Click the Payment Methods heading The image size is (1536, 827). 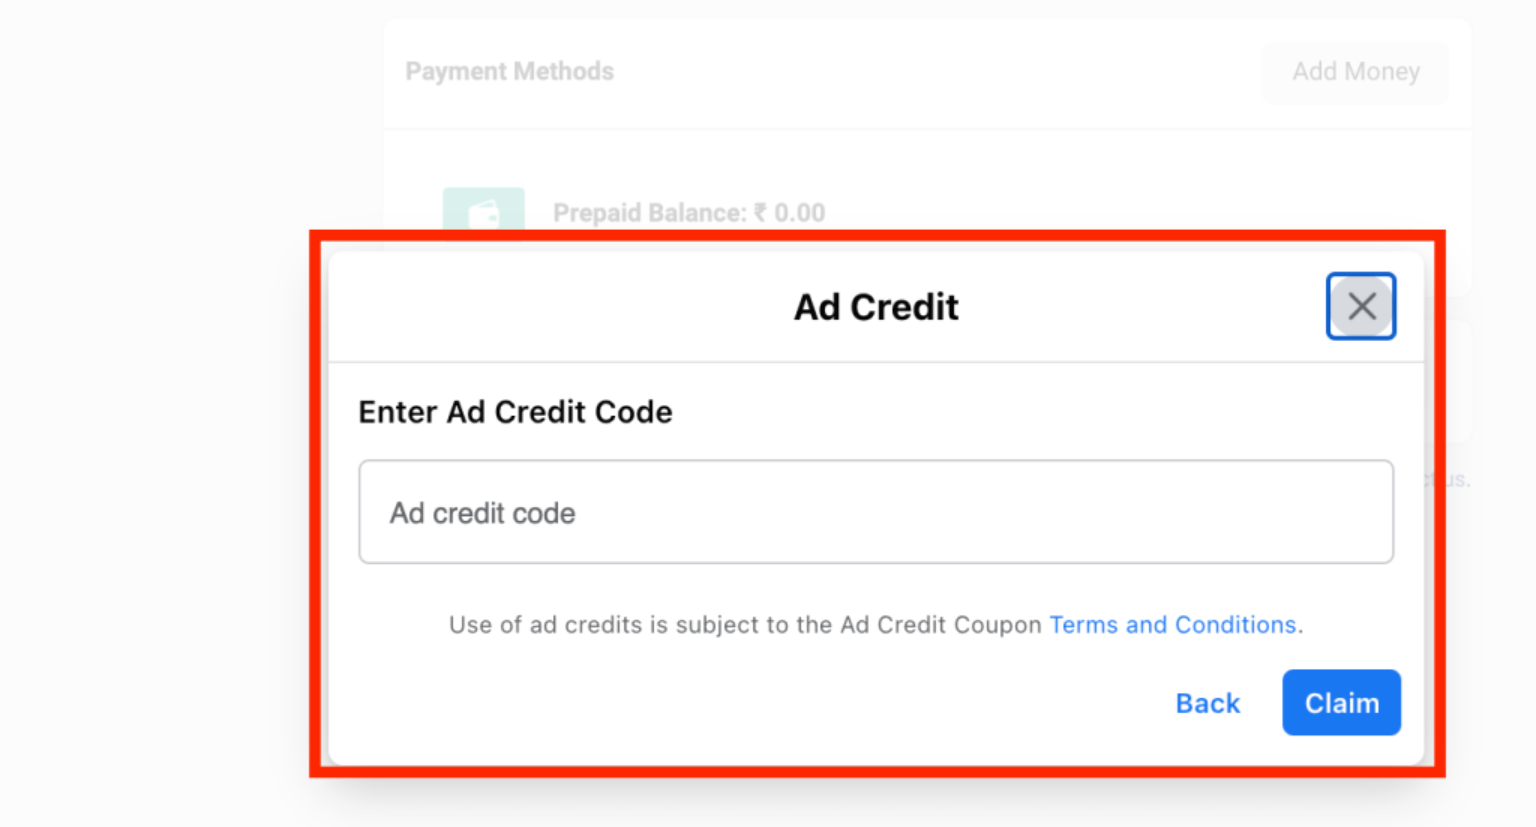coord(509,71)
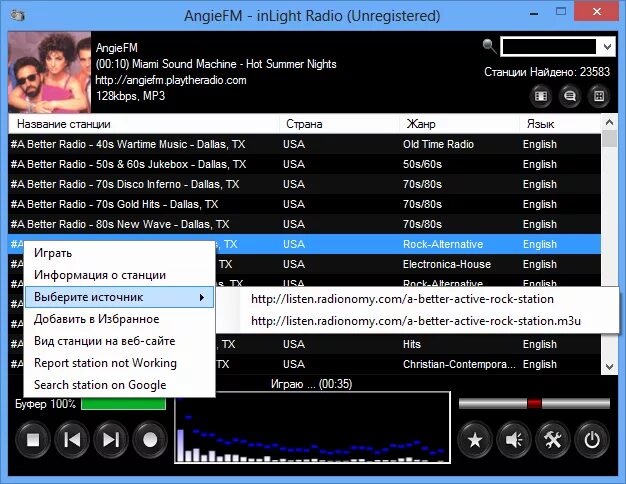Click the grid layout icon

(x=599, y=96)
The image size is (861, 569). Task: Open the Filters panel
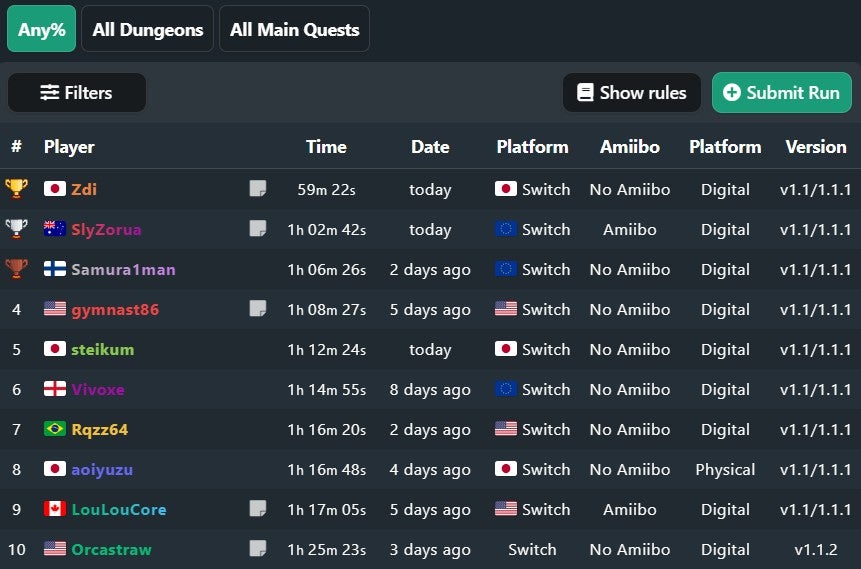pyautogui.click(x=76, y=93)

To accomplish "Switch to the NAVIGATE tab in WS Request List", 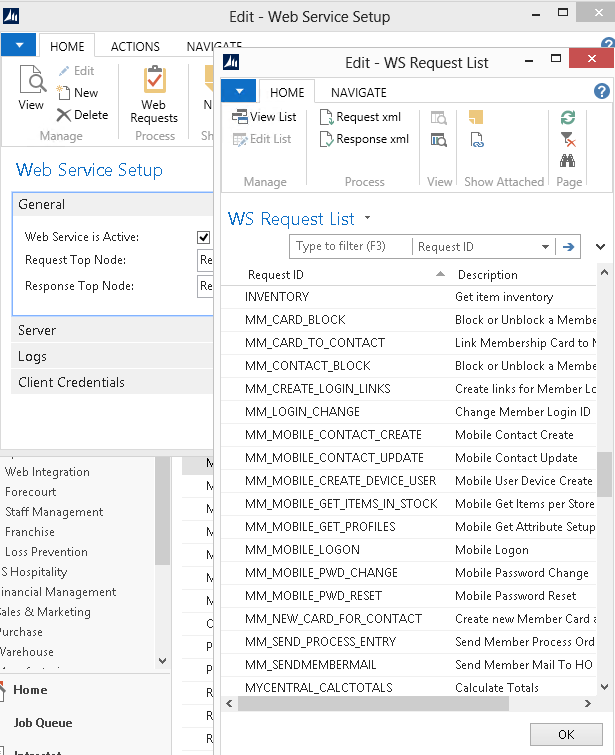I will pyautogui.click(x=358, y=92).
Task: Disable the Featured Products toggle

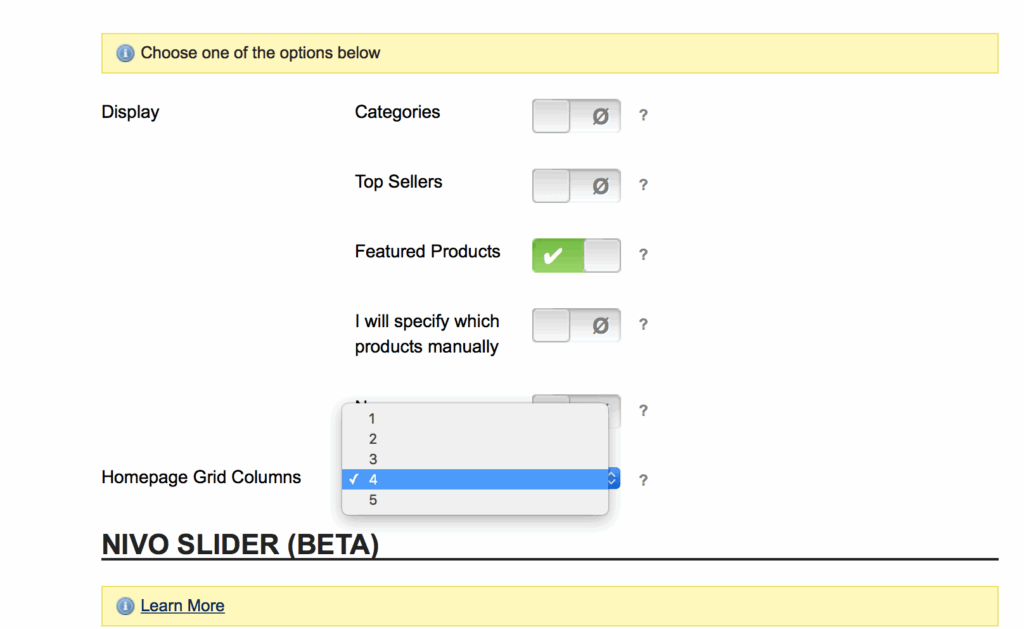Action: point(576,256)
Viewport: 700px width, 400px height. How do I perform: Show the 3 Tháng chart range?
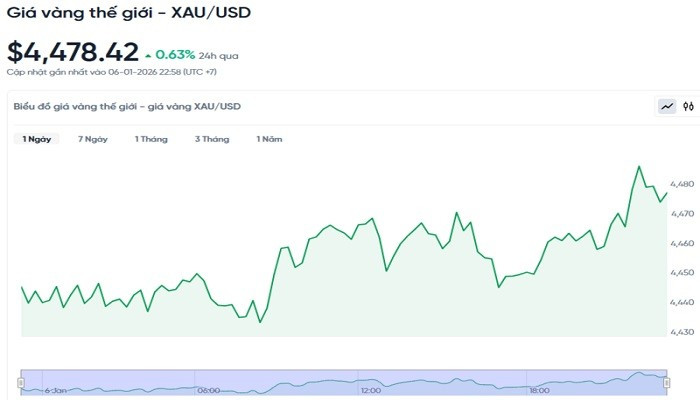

_THE REQUEST_
Copy everything from the line containing "Task: Disable the Featured Products toggle" down to the end of the material, replacing "toggle" with "switch" and changing nothing else. Leave the pictures out.

_WRITTEN ANSWER_
Task: Disable the Featured Products switch

Action: point(576,256)
Viewport: 700px width, 400px height. How do I perform: Show the 3 Tháng chart range?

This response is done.